ACTIVITY:
The answer must be an exact copy of the lines from the one containing "The image size is (763, 463)." through the last line of the records, with the pictures left out.

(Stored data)
*****
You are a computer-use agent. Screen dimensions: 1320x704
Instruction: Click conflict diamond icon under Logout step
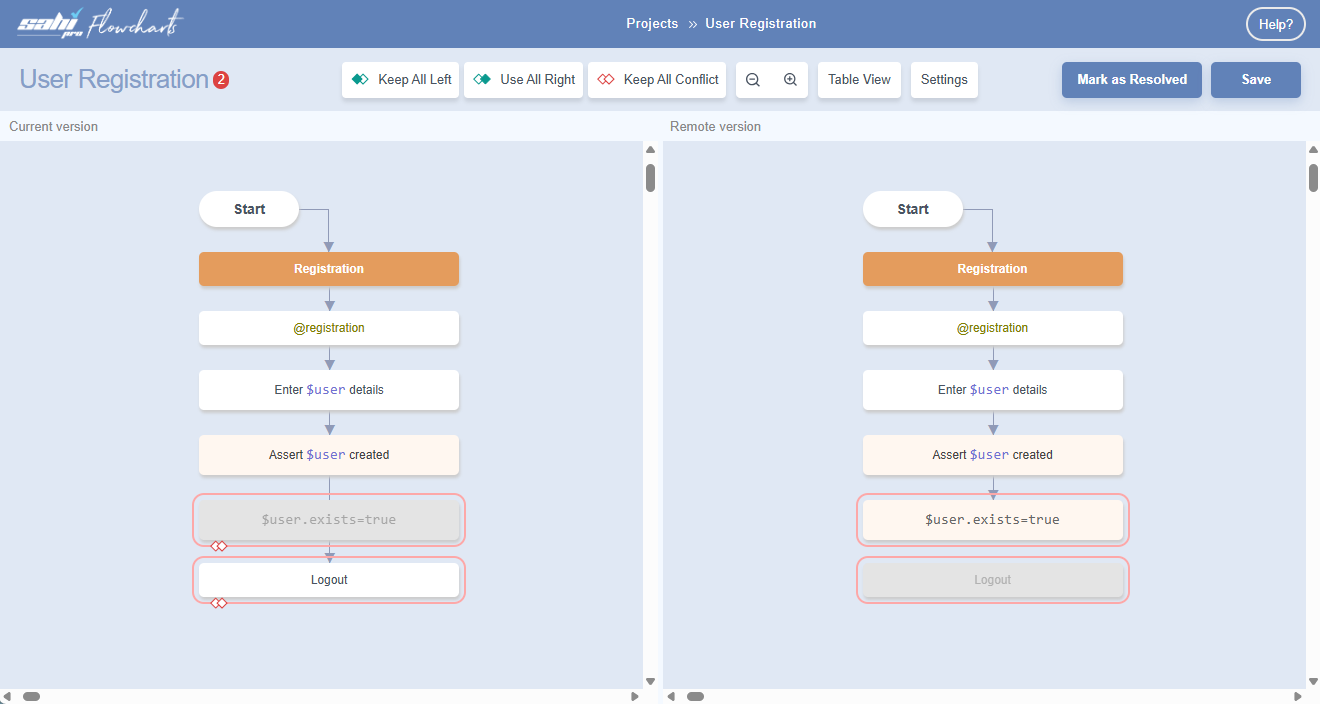(218, 603)
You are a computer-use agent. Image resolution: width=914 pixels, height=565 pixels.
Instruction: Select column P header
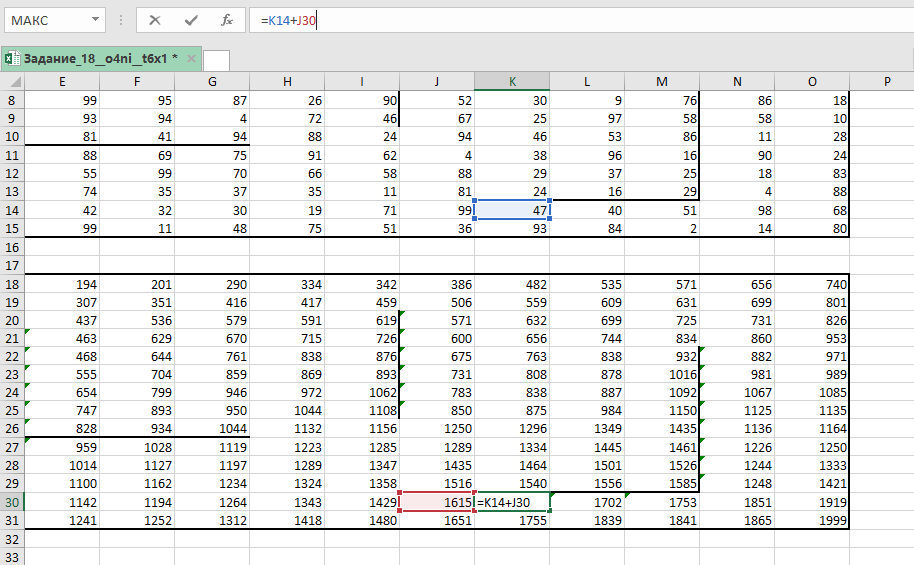[886, 81]
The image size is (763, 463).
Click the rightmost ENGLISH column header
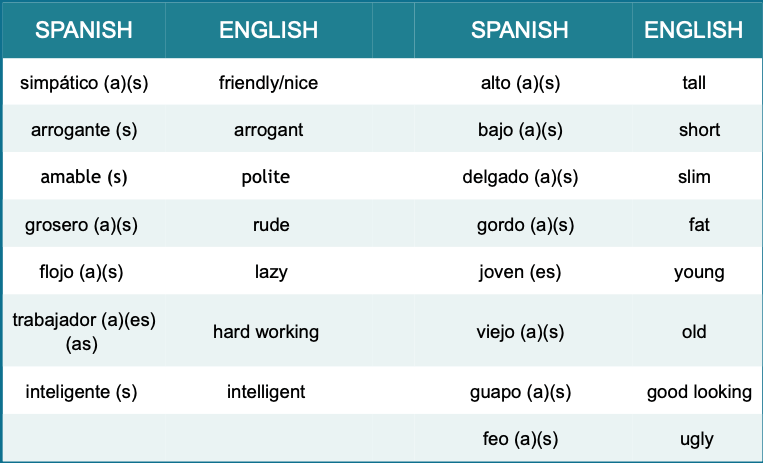(x=694, y=30)
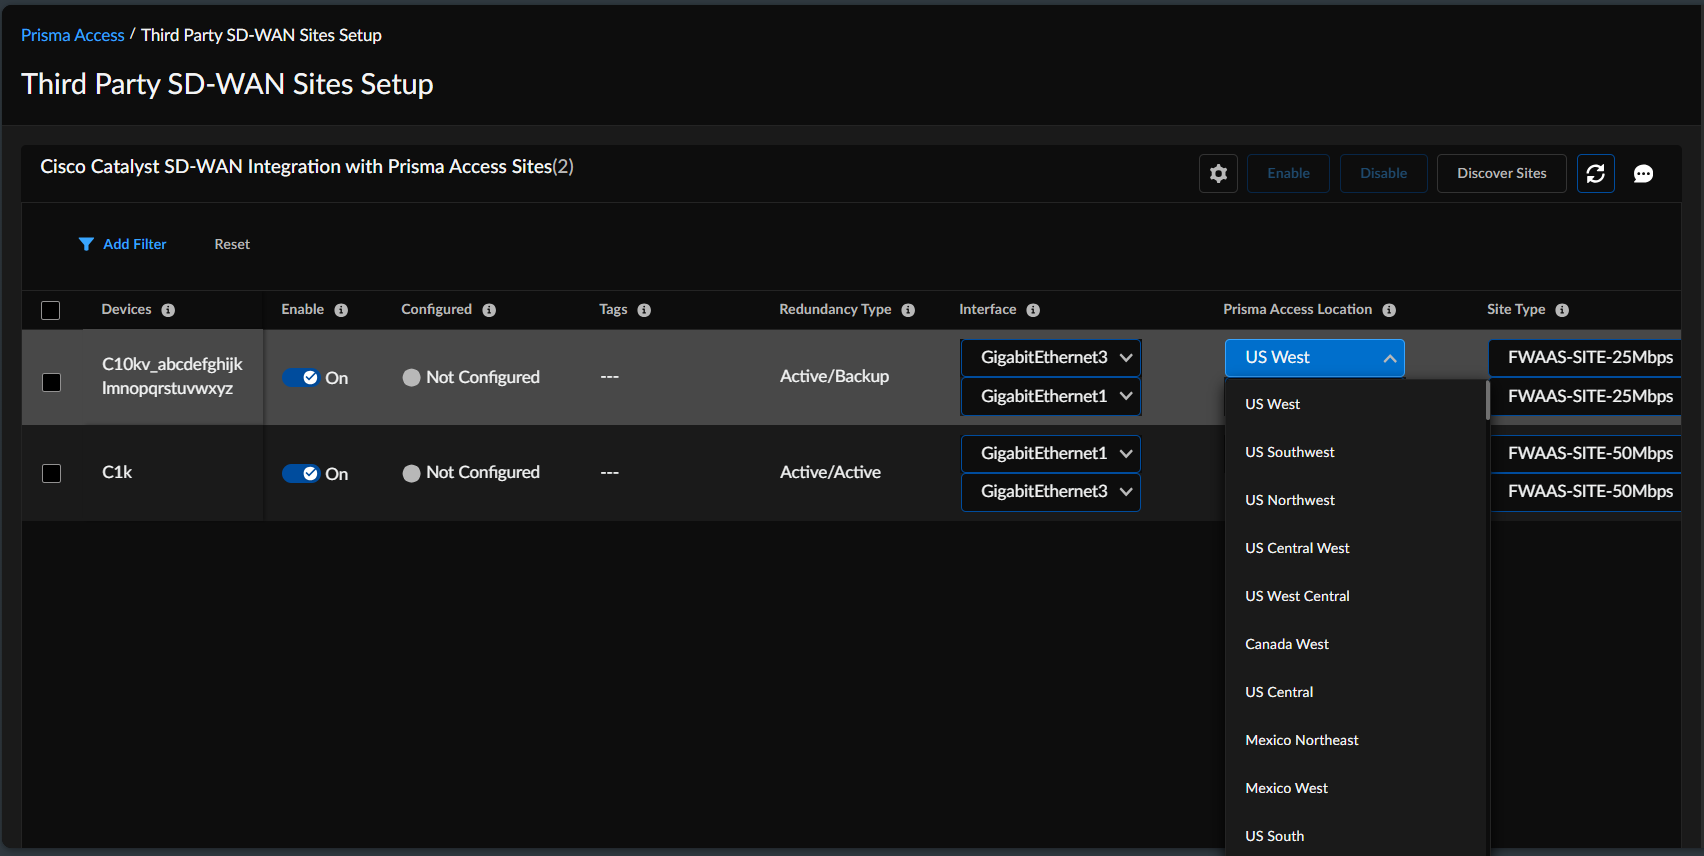Open the settings gear icon
Viewport: 1704px width, 856px height.
pos(1218,174)
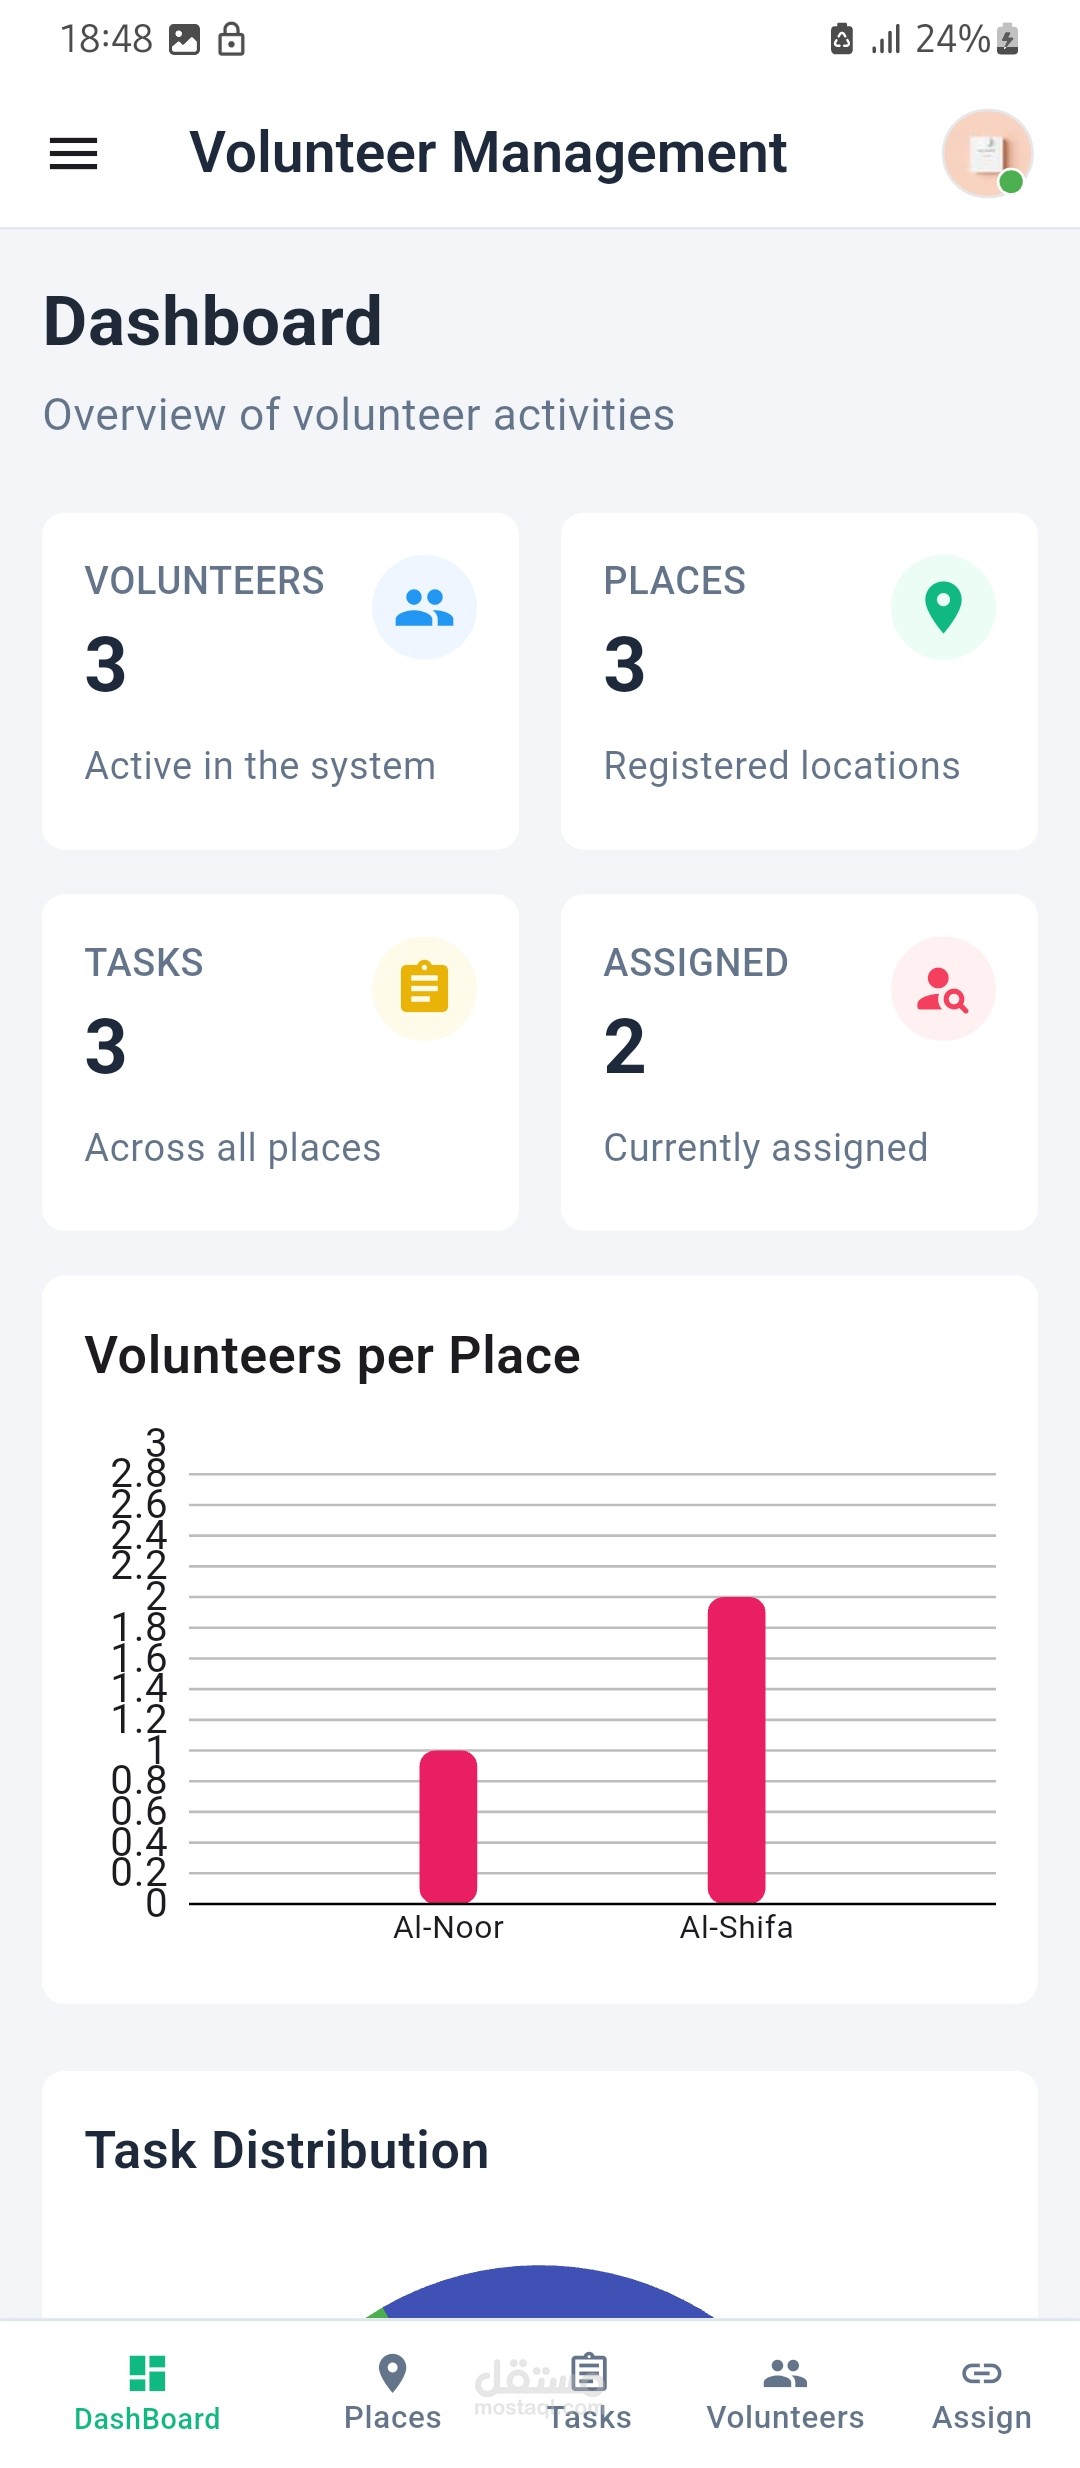Tap the blue Task Distribution pie slice
This screenshot has height=2468, width=1080.
click(x=545, y=2293)
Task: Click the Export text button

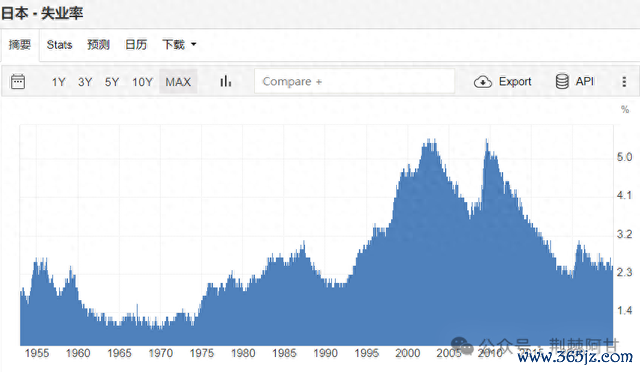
*****
SOLVED PROBLEM:
The image size is (763, 463).
Click the rightmost ENGLISH column header
(x=694, y=30)
Open the settings gear icon
Viewport: 1704px width, 856px height.
pos(1218,174)
Tap the blue Task Distribution pie slice
This screenshot has height=2468, width=1080.
click(x=545, y=2293)
Task: Click the Export text button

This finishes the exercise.